◆ **Work instruction**: Each line in the material below must be transcribed exactly; no picture belongs in the copy.

◆ **Input data**:
• • • • • • •

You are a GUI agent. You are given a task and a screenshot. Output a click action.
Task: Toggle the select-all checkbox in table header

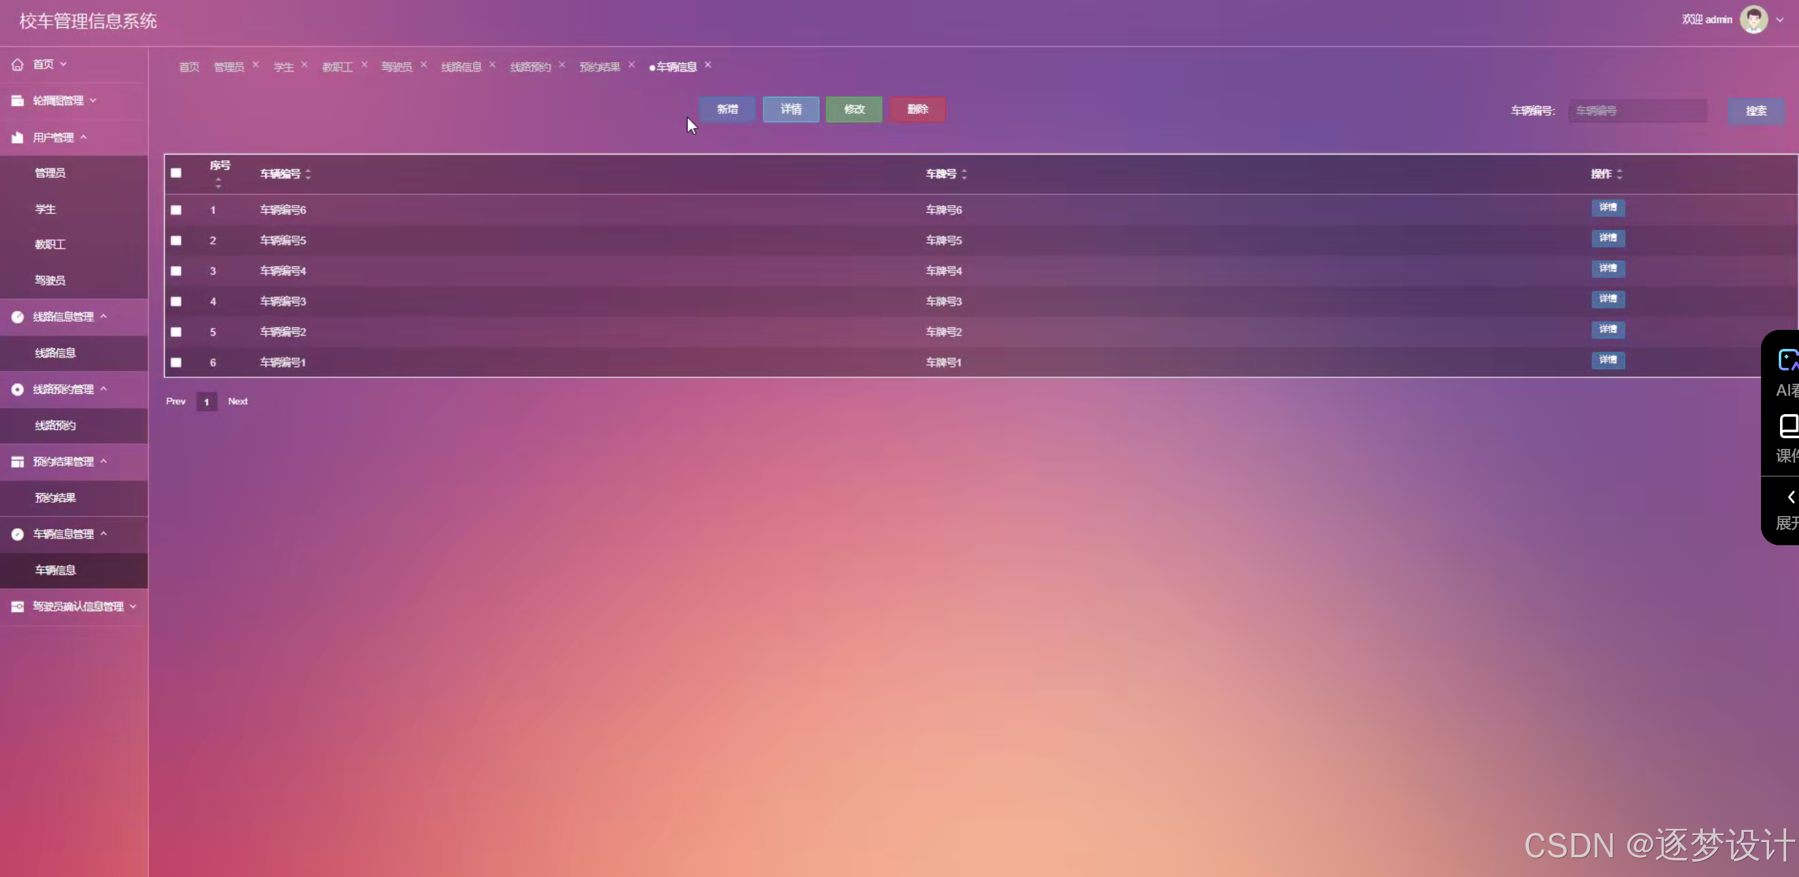coord(176,173)
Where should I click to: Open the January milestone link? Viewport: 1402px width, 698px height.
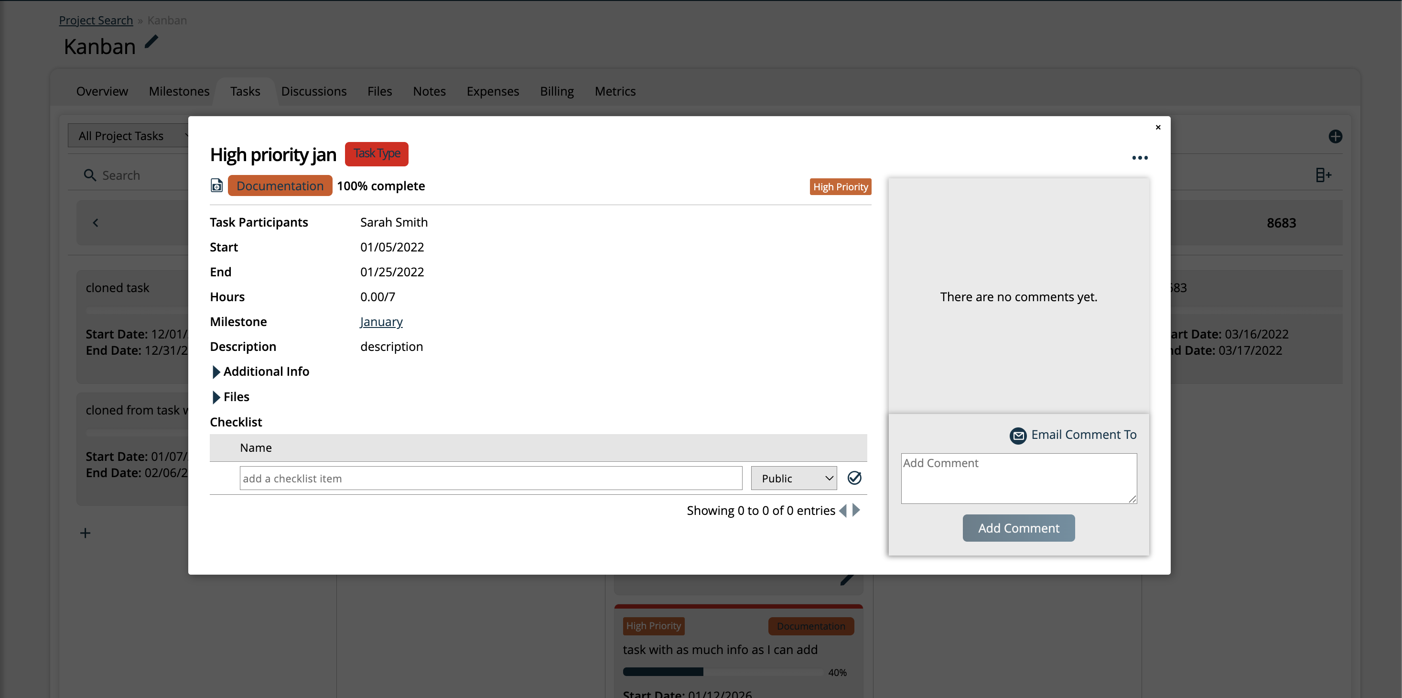click(x=380, y=321)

• • • • • • •

◆ **Solved problem**:
You are a GUI agent. You are given a task and a screenshot. Output a click action.
Task: Toggle the select-all checkbox in table header

coord(176,173)
Where should I click to: Open the January milestone link? Viewport: 1402px width, 698px height.
click(x=380, y=321)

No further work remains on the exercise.